The final output gives the electric potential at all of the internal points of the lattice. Our next step is to use this data to make a nice visualization of the result. In preparation, it is helpful to reshape the data so that instead of a long row of potential values, we have a clear correspondence between each potential value and a lattice point. The Python command reshape does exactly what we need, transforming a 1D array into a 2D array of specified shape:

IntValsMat = IntVals.reshape(4,4) #In order to recombine with the boundary values and for visualization,
                                  # reshape the solution to agree with the lattice shape.
print(IntValsMat)

VSol = np.zeros([6,6])     #Combine the solution and boundary values into one output
VSol[1:5,1:5]=IntValsMat
VSol[5,1:5]=b[12:16]    
print(VSol)
[[0.0363497  0.05881506 0.05881506 0.0363497 ]
 [0.08658376 0.14009547 0.14009547 0.08658376]
 [0.16988987 0.27488758 0.27488758 0.16988987]
 [0.31808813 0.51467741 0.51467741 0.31808813]]
[[0.         0.         0.         0.         0.         0.        ]
 [0.         0.0363497  0.05881506 0.05881506 0.0363497  0.        ]
 [0.         0.08658376 0.14009547 0.14009547 0.08658376 0.        ]
 [0.         0.16988987 0.27488758 0.27488758 0.16988987 0.        ]
 [0.         0.31808813 0.51467741 0.51467741 0.31808813 0.        ]
 [0.         0.58778525 0.95105652 0.95105652 0.58778525 0.        ]]

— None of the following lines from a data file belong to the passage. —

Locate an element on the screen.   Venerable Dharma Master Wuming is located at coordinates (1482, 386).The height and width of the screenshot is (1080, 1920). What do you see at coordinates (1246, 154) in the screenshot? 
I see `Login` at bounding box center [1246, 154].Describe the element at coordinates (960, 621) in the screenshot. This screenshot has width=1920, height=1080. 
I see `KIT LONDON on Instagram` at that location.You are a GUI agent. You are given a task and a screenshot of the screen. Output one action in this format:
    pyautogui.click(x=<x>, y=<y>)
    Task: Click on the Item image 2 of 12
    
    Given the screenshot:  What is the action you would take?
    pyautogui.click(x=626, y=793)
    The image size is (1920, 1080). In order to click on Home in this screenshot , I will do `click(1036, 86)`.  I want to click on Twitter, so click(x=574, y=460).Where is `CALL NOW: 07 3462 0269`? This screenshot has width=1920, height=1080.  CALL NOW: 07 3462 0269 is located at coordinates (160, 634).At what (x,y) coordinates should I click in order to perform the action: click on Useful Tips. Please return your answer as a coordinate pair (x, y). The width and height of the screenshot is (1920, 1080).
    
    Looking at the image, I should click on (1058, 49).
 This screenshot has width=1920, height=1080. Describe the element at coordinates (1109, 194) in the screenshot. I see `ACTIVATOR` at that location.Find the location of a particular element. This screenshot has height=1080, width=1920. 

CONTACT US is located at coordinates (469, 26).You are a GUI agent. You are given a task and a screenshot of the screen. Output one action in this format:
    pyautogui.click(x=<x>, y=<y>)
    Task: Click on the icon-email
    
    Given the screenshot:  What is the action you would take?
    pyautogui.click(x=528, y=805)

Finally, to visualize these data we will use a contour plot. The PyPlot library we have been using has a built-in countourf function. This function takes the points of the lattice, the potential above each point, and the number of contours as input. Here I have intentionally only plotted a few contours because I don't want to give the impression that we have solved the problem at more lattice points than we have.

x,y = np.meshgrid(np.linspace(0,1,6),np.linspace(0,1,6))
plt.figure(figsize=(12, 6))
plt.contourf(x, y, VSol, 10)
plt.colorbar()
plt.ylabel('y')
plt.xlabel('x')
plt.show()

png

Exercise (d): Solve the matrix equation you setup in (c) and plot the potential, including boundary values, on a 2D contour plot. Use a small number of contours so as not to give the impression that you have found a more detailed solution than you have. If you wanted to give a higher resolution plot of the solution to this problem, what is the main ingredient in your code that you would need to change (pick just one)?